__Document text__
TECHNO


COMPUTER TECHNOLOGY AIDS COLLECTIONS

The management of Kew's Living Collections is being aided by a powerful new mapping system (KewScape). For the first time this provides a graphic representation of the Gardens and collections. The system, which is integrated with the Living Collections Database, combines a portable screen-based data collection unit, Gridpad, and the Autocad CAD (Computer Aided Design) package. Initially the tree collections have been entered into the system. A wide range of future applications is planned, including tree maintenance records, habitat management at Kew and Wakehurst Place, and direct entry of field information on expeditions.

Above: Gridpad being used by Steve Ruddy

Contact: John Lonsdale (0181-332 5543)

Email: John Lonsdale


SYSTEMATICS

The computer-drawn pollen grains above illustrate three of the 95 morphological character states being used by Madeline Harley to describe the pollen of palms in a new computer database, written using the ALICE biodiversity database system. Data are being compiled from over 10 years of light and electron microscope studies on palm pollen by the Palynology Unit; so far, species data for two of the six subfamilies have been entered. The database will link to the palm database (also written using ALICE) and provide an important tool for systematic, pollination of fossil pollen studies both within the palms and within the wider context of the monocotyledons.

Contact Madeline Harley (0181-332 5266)

Email: Madeline Harley


Kew's anatomy literature database was the source for Mary Gregory's Bibliography of Systematic Wood Anatomy of the Dicotyledons, published by IAWA in August (ISBN 90 71236 22 6, price $ 60). Containing over 2,400 annotated references and indexed by family, it is the only publication of its kind and will be indispensable to plant anatomists, taxonomists forest botanists, palaeobotanists and archaeologists.

Contact: Mary Gregory (0181-332 5325)

Email: Mary Gregory


INTERPRETATION

PLATO, Kew's joint project with the National Poisons Unit (Guy's Hospital) to produce an image-based computerized system for poisonous plant identification, has recently completed its first evaluation phase in 12 hospitals and one Poisons Information Centre. High levels of user confidence were reported with 96% indicating that they would be "always" or "usually confident" of an identification made by PLATO. Recently the system has been recorded onto CD-ROM to facilitate beta-testing that is currently under-way in a number of hospitals. Negotiations with publishers are continuing.

STOP PRESS: PLATO has just received an Information Technology Award for 1994 from the British Computer Society.

Contact: Christine Leon (0181-332 5702)

__Work item 1__
Answer these questions from the Kew news page.
(a) How many morphological character states are being used to describe the pollen of palms?
(b) How many annotated references does the Bibliography of Systematic Wood Anatomy of the Dicotyledons contain?
(c) What award did PLATO receive, and from whom?
__Work item 2__
Pull out the part of the Kew news page starting with "The management of" and going on through "Lonsdale (0181-332 5543)", word for word.
The material is separate from the Kew news page and has no tie to it.

__Dataset excerpts__
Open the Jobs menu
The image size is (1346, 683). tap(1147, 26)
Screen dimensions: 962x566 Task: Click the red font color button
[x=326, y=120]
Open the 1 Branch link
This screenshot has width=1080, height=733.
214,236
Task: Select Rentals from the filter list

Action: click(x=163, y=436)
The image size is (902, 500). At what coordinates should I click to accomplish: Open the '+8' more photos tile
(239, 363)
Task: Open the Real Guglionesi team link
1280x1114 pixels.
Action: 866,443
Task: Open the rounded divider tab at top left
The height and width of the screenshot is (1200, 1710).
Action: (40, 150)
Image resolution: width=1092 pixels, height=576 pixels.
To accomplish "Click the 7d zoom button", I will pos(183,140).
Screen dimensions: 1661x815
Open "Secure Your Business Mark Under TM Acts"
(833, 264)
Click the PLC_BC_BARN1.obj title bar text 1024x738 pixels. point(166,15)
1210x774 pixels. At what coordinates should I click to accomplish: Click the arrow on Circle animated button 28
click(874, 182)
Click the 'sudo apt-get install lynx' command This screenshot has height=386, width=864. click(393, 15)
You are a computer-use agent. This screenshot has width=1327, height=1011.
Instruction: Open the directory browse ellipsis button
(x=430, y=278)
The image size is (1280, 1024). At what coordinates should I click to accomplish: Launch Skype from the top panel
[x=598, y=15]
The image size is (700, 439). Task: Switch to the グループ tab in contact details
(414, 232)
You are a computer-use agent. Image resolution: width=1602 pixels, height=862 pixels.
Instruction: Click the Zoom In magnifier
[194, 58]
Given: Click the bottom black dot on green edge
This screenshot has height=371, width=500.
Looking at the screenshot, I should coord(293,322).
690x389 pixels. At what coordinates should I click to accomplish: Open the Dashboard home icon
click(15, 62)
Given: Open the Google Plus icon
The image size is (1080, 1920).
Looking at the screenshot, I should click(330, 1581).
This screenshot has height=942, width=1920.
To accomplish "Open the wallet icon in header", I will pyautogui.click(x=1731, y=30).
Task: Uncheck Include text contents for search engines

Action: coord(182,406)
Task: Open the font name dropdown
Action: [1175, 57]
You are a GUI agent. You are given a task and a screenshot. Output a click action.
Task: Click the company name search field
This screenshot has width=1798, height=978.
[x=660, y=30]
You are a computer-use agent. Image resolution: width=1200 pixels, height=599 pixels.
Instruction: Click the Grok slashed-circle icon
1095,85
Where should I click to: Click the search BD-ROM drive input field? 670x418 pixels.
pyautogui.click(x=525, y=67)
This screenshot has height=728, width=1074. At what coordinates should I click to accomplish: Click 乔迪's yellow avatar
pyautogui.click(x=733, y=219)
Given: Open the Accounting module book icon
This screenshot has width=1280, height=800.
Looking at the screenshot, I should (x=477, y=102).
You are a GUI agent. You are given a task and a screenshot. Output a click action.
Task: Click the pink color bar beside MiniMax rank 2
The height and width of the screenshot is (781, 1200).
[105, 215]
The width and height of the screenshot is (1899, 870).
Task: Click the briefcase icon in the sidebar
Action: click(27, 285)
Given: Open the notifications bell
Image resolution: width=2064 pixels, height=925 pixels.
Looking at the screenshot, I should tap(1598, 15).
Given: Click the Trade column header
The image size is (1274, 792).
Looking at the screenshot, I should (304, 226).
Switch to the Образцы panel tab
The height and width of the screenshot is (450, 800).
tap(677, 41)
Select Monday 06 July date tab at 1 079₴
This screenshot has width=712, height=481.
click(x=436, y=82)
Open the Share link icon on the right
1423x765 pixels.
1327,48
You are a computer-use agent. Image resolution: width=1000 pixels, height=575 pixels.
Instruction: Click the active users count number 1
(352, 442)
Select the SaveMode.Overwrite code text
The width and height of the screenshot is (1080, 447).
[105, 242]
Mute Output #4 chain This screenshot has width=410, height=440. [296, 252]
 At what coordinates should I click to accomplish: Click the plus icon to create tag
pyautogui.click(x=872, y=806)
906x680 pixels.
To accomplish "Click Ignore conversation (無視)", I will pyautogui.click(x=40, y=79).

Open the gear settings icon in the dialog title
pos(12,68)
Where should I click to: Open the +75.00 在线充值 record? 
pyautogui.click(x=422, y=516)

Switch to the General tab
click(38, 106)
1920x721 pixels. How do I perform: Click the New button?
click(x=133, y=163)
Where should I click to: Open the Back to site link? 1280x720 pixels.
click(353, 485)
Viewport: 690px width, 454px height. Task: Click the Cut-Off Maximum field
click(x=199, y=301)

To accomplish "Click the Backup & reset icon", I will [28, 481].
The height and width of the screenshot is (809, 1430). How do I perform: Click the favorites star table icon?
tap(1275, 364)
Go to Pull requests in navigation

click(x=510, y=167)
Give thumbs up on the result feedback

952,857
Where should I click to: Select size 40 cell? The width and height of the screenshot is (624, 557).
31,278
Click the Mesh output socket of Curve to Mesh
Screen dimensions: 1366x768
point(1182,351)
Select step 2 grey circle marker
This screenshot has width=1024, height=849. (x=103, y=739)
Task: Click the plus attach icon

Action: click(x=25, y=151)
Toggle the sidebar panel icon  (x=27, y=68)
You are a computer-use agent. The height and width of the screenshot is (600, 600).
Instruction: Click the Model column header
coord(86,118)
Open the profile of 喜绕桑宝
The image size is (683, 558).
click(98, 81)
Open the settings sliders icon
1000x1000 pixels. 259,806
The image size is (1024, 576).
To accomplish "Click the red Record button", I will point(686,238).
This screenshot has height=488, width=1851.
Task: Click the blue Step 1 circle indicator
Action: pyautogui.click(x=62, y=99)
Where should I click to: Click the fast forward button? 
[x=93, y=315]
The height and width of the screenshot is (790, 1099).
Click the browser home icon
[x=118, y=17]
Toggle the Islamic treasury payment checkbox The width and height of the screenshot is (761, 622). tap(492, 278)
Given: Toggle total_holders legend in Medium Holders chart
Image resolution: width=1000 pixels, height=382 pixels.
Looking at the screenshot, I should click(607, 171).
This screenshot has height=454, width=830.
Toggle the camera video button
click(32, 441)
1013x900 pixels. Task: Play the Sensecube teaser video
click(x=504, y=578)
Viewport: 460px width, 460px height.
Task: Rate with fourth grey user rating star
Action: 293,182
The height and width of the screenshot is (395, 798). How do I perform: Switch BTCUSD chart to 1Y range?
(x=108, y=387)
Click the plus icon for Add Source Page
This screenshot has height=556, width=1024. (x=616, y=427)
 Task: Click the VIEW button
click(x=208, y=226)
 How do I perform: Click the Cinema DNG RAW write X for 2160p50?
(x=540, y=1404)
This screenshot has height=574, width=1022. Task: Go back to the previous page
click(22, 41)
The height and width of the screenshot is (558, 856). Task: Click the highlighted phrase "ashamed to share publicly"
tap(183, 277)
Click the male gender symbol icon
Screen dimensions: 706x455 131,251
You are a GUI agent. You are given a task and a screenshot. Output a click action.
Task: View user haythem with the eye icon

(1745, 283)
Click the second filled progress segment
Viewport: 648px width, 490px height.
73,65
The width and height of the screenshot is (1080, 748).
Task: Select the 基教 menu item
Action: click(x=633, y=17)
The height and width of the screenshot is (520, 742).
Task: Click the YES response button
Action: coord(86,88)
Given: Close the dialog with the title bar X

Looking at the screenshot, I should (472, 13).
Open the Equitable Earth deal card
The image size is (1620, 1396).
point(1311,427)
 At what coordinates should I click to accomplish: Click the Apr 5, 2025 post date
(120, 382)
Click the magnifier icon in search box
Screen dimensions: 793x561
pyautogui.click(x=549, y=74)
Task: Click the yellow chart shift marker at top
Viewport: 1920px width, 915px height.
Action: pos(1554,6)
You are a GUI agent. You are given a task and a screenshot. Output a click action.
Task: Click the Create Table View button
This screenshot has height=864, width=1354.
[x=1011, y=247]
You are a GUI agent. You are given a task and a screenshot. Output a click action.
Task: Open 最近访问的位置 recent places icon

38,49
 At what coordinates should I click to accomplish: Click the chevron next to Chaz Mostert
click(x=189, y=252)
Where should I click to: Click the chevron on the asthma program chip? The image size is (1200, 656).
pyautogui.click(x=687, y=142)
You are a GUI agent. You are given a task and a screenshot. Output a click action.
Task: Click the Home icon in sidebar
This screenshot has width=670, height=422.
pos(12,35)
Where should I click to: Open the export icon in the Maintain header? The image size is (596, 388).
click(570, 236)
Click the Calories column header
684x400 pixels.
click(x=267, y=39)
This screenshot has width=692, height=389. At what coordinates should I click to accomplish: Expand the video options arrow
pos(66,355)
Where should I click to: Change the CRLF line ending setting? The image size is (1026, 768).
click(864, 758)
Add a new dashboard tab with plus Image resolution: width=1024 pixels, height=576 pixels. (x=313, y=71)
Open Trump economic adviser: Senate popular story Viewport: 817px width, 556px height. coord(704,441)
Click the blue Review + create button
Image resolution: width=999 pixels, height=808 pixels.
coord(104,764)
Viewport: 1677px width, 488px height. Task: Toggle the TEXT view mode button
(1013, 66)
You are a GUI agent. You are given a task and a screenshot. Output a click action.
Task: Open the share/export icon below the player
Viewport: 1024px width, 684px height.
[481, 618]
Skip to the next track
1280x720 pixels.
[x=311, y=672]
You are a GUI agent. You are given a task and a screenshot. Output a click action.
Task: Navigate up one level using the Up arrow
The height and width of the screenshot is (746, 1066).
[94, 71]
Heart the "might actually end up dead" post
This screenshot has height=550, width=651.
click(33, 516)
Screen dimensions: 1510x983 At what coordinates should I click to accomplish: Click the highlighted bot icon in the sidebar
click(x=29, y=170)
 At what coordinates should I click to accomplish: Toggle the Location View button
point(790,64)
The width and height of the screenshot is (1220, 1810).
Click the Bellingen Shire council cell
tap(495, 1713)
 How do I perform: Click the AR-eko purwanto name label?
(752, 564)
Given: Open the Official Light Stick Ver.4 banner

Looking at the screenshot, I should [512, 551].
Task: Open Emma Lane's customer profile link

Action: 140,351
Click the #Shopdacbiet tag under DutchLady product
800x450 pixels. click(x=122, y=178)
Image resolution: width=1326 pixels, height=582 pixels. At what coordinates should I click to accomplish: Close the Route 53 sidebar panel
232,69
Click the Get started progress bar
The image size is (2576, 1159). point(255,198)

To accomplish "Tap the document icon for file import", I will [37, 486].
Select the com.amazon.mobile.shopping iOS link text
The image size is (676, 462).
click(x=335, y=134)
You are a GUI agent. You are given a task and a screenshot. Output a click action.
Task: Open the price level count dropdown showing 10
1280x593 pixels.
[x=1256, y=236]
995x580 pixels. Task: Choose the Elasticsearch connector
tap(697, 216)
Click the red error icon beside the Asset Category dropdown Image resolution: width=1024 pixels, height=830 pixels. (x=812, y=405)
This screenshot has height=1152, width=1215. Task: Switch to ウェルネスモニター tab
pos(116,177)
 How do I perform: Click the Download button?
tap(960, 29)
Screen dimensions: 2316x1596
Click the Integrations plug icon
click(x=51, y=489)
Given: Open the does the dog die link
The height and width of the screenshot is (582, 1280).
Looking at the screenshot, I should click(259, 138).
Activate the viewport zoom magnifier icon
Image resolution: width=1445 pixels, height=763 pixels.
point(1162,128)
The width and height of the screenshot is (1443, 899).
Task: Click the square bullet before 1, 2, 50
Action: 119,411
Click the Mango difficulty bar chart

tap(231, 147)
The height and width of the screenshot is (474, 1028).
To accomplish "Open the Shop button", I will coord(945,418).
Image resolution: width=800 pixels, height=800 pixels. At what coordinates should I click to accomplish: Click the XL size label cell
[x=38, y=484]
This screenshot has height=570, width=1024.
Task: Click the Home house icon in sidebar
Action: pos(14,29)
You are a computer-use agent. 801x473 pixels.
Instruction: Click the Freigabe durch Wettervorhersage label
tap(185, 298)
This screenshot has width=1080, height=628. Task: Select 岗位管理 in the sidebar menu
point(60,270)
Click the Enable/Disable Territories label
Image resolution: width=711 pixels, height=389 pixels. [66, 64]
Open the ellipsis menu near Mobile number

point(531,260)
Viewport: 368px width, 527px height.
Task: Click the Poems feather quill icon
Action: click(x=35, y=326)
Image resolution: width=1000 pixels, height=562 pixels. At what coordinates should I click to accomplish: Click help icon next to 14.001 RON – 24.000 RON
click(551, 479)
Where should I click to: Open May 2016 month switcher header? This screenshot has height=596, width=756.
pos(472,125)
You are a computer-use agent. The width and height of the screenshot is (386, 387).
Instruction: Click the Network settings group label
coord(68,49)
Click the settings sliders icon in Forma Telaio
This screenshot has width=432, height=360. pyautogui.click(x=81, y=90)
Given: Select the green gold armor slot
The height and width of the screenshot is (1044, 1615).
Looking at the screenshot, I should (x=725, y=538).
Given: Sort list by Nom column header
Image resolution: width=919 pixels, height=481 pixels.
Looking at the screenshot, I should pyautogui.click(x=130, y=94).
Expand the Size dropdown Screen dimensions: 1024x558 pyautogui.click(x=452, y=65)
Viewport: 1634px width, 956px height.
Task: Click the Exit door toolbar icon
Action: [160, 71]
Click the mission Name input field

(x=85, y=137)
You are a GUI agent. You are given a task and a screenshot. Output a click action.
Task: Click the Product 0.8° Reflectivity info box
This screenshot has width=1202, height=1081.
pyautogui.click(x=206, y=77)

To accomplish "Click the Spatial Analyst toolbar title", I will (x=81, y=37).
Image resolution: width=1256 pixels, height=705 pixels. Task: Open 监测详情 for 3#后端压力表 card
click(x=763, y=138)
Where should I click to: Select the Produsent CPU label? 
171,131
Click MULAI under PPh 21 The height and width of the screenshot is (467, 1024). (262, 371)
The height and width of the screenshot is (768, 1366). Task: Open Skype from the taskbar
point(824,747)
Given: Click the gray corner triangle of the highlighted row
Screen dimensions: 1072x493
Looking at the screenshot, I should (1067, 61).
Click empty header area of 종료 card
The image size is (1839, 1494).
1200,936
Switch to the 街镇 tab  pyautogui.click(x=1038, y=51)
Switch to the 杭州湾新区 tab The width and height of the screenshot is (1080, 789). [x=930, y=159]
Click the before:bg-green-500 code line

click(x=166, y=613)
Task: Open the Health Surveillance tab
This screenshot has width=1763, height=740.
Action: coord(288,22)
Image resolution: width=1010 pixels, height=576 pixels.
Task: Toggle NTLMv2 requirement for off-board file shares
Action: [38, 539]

__Answer space 1__
(a) 95
(b) Over 2,400
(c) An Information Technology Award for 1994, from the British Computer Society

__Answer space 2__
The management of Kew's Living Collections is being aided by a powerful new mapping system (KewScape). For the first time this provides a graphic representation of the Gardens and collections. The system, which is integrated with the Living Collections Database, combines a portable screen-based data collection unit, Gridpad, and the Autocad CAD (Computer Aided Design) package. Initially the tree collections have been entered into the system. A wide range of future applications is planned, including tree maintenance records, habitat management at Kew and Wakehurst Place, and direct entry of field information on expeditions.

Above: Gridpad being used by Steve Ruddy

Contact: John Lonsdale (0181-332 5543)